- What the task requires -
After locating the line with "Task: Click the binoculars" below, output it and each following line exactly, stopping after the line with "Image resolution: width=445". No pictures.

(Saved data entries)
....
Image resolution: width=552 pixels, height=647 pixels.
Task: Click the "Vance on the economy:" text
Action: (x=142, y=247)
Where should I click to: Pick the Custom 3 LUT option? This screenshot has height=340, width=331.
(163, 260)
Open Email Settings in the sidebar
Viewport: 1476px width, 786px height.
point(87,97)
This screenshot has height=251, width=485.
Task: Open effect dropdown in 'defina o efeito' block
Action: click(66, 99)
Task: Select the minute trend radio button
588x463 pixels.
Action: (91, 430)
....
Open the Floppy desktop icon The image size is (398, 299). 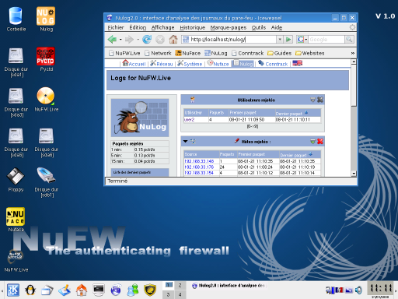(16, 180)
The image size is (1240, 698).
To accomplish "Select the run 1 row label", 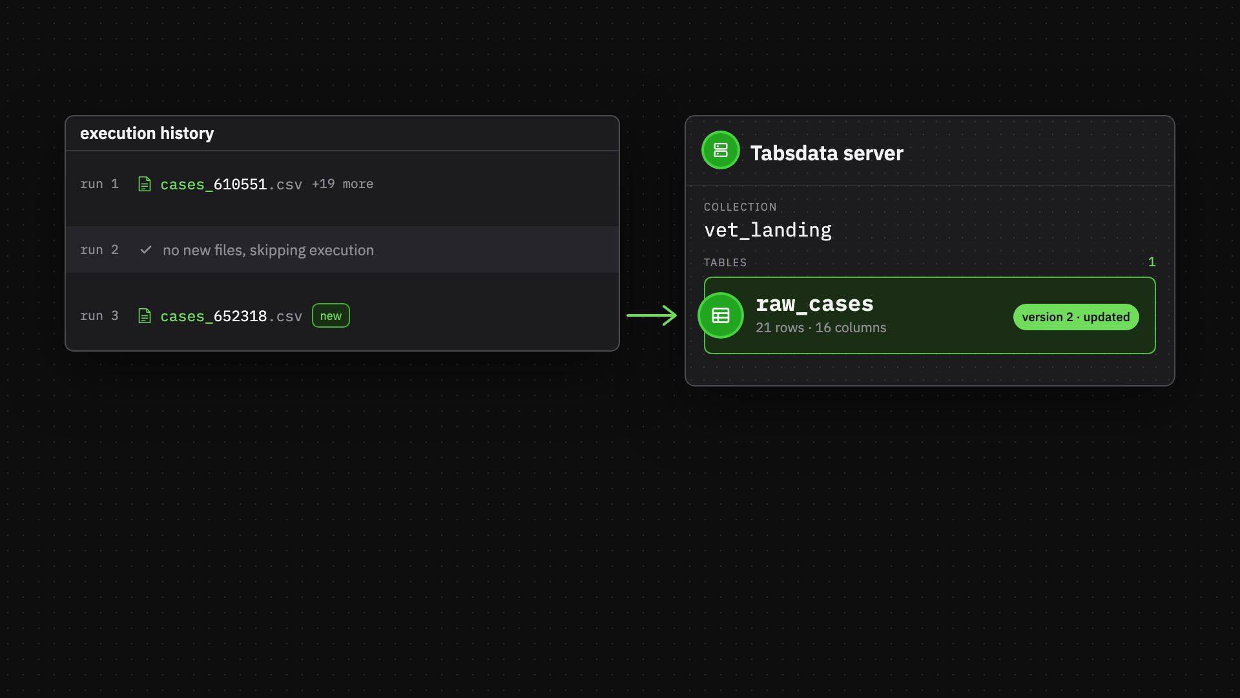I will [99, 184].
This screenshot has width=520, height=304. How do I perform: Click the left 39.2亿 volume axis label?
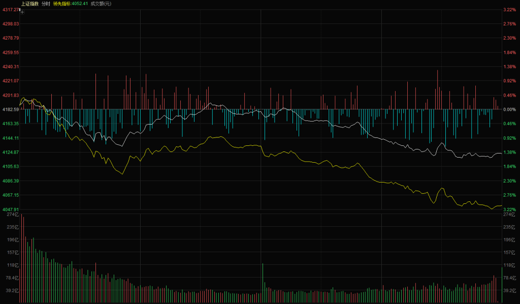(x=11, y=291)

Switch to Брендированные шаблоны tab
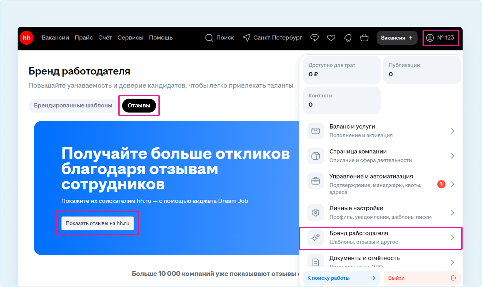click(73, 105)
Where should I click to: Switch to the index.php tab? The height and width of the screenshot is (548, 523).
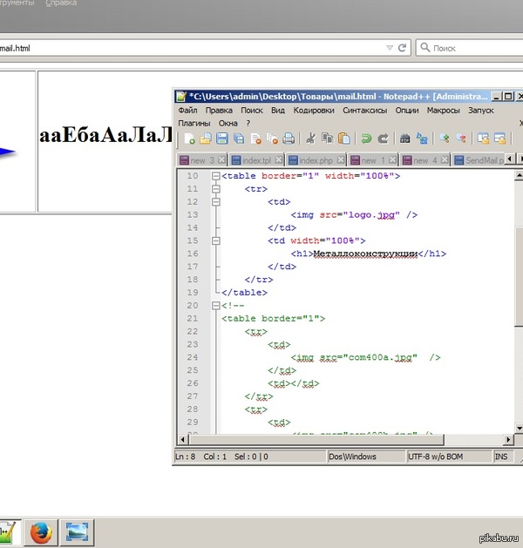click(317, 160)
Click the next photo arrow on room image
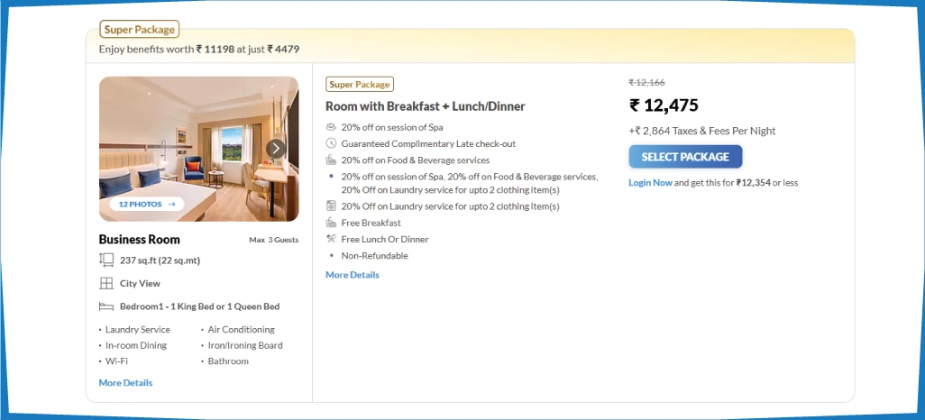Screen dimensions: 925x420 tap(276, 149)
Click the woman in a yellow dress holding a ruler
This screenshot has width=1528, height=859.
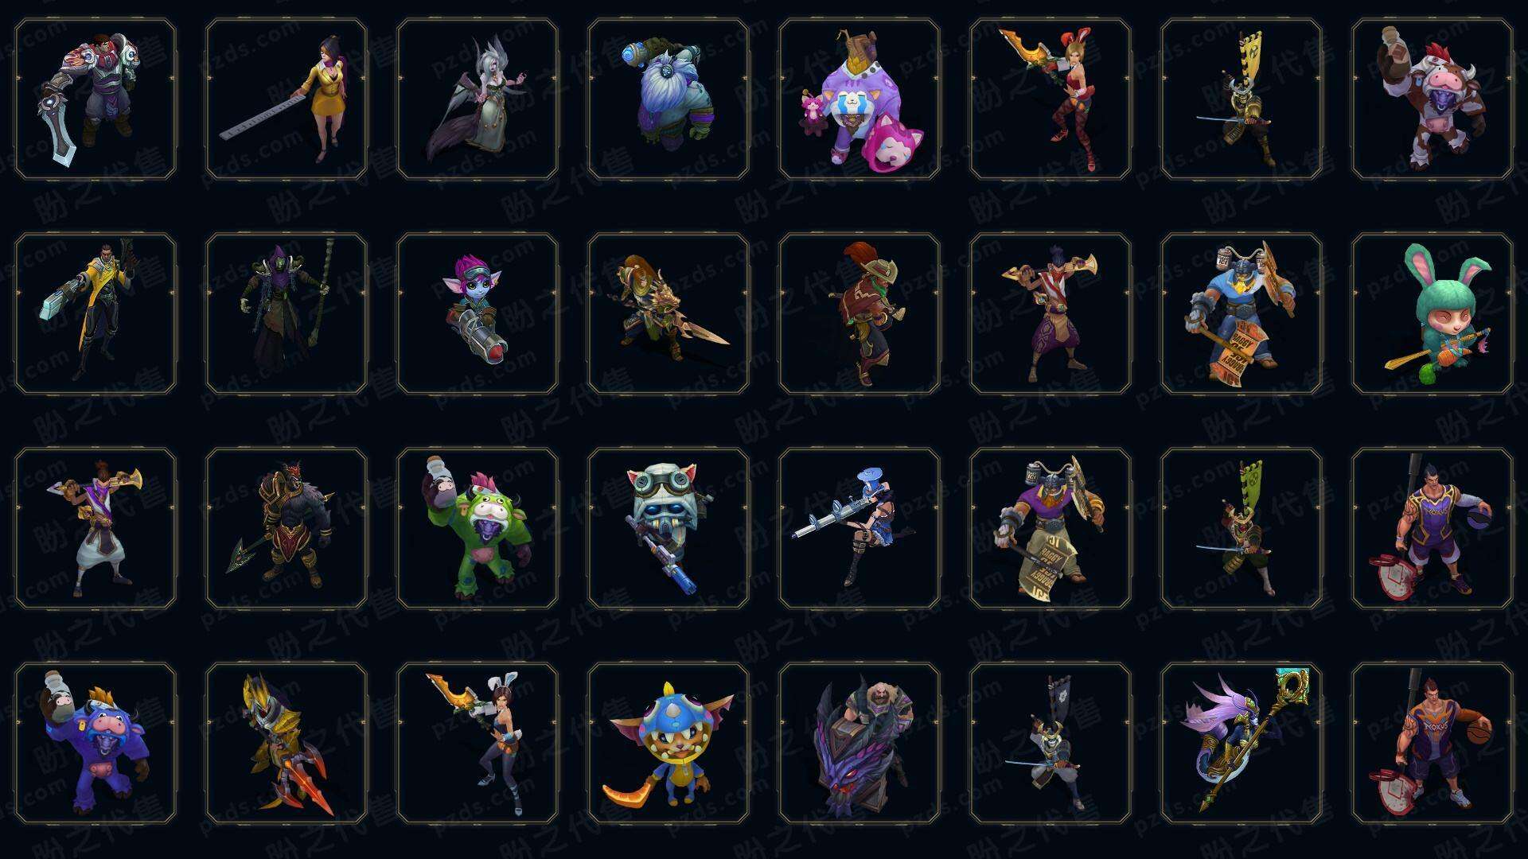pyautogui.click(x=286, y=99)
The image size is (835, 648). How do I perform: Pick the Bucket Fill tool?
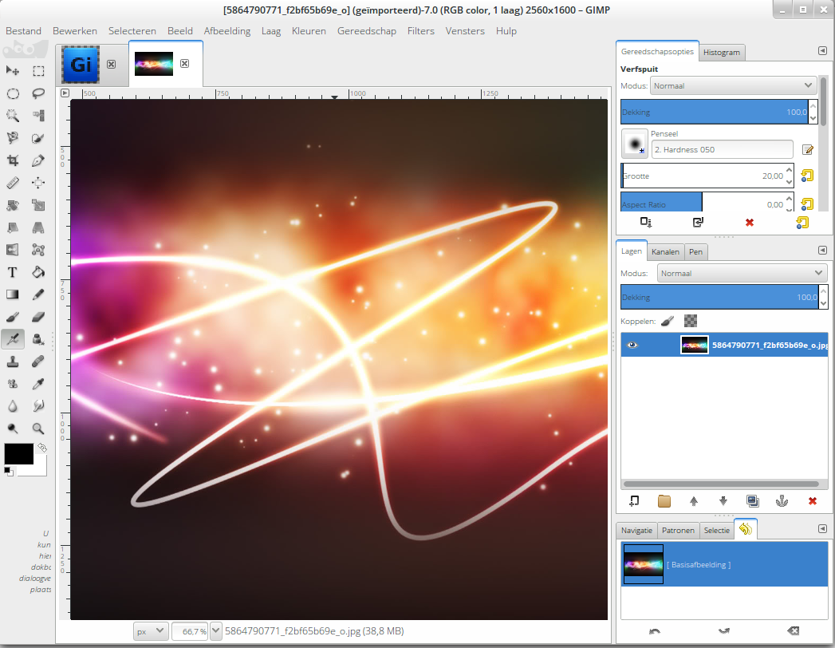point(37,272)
....
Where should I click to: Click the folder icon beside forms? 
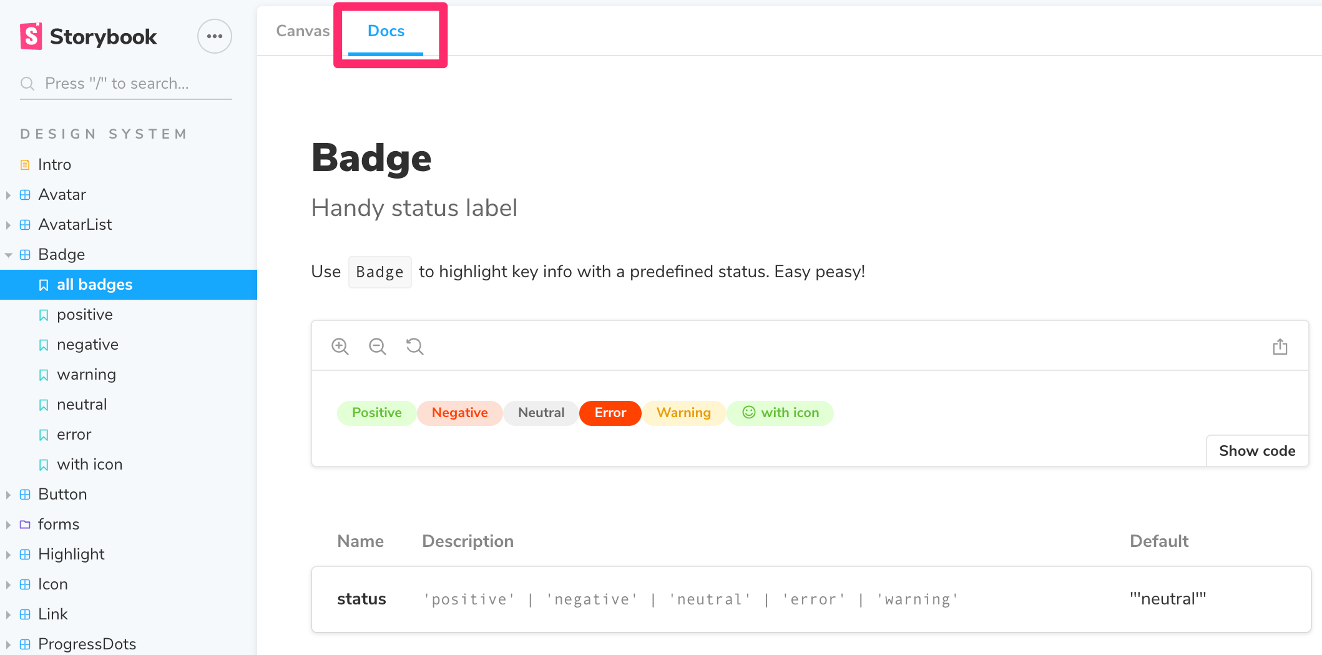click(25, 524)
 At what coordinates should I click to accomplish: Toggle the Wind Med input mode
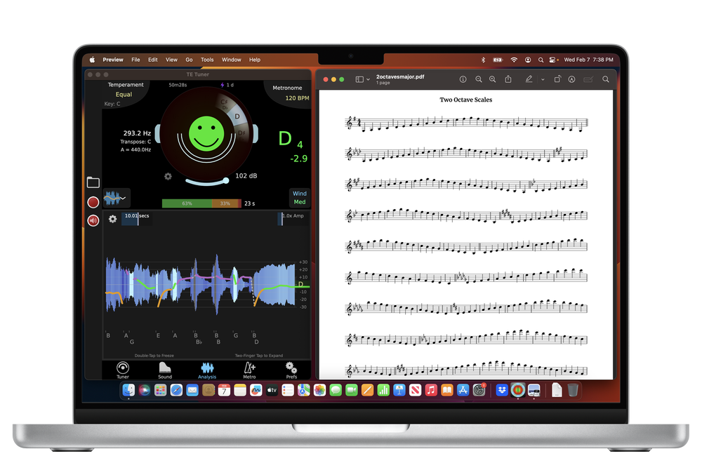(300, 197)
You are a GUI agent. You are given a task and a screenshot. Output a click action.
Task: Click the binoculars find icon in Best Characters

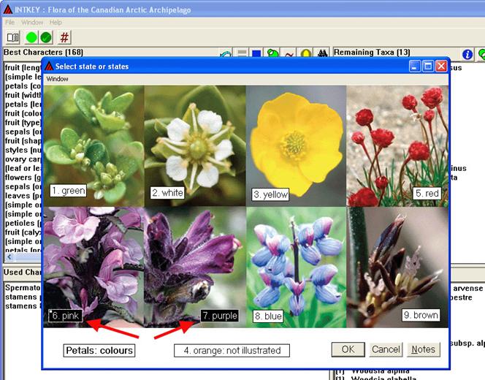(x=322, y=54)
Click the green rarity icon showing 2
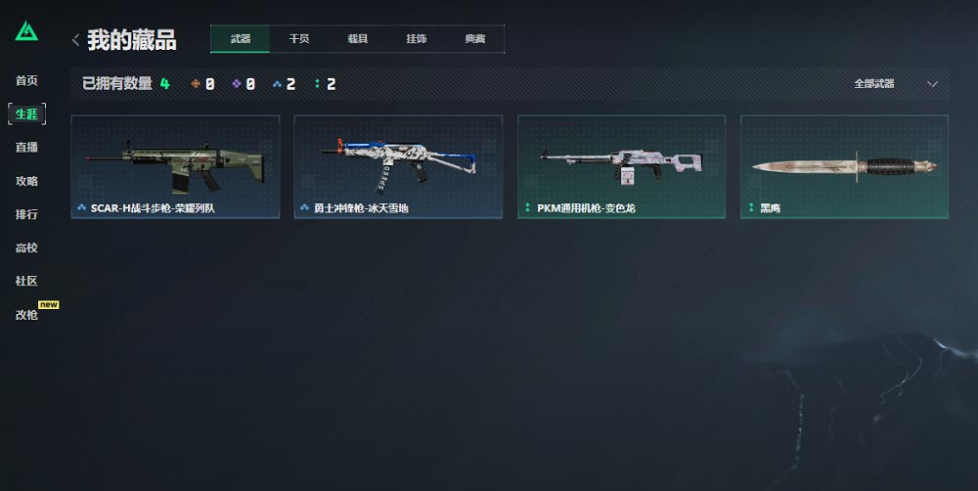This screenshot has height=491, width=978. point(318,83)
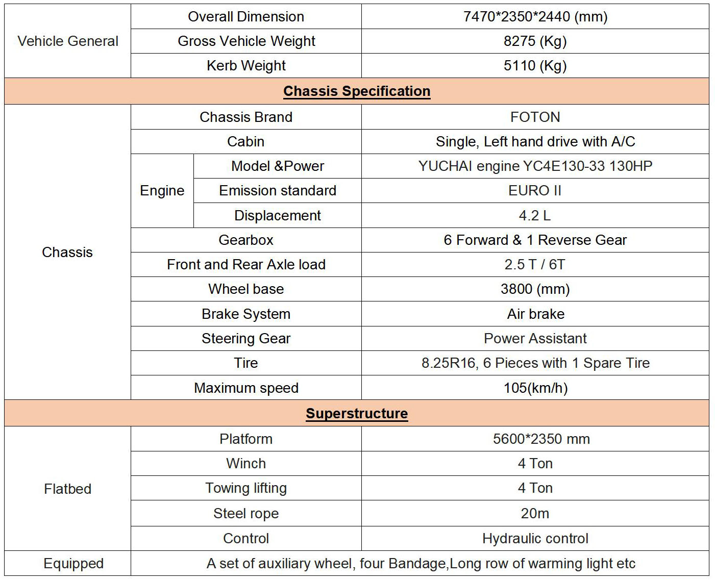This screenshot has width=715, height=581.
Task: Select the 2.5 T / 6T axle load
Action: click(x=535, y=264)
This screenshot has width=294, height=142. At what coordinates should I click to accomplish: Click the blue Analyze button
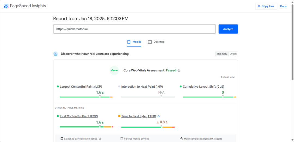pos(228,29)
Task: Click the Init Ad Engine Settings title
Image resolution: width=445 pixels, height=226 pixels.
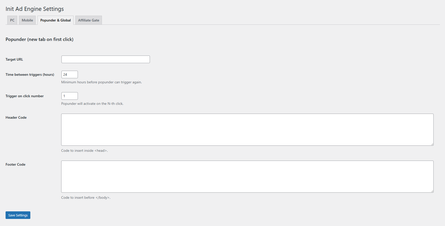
....
- Response below -
Task: Click the binoculars find icon in Best Characters

(x=322, y=54)
Click the green rarity icon showing 2
This screenshot has height=491, width=978. point(318,83)
This screenshot has width=715, height=581.
Task: Select the 2.5 T / 6T axle load
Action: click(x=535, y=264)
This screenshot has width=294, height=142. At what coordinates should I click to accomplish: Click the blue Analyze button
pos(228,29)
Task: Click the Init Ad Engine Settings title
Image resolution: width=445 pixels, height=226 pixels.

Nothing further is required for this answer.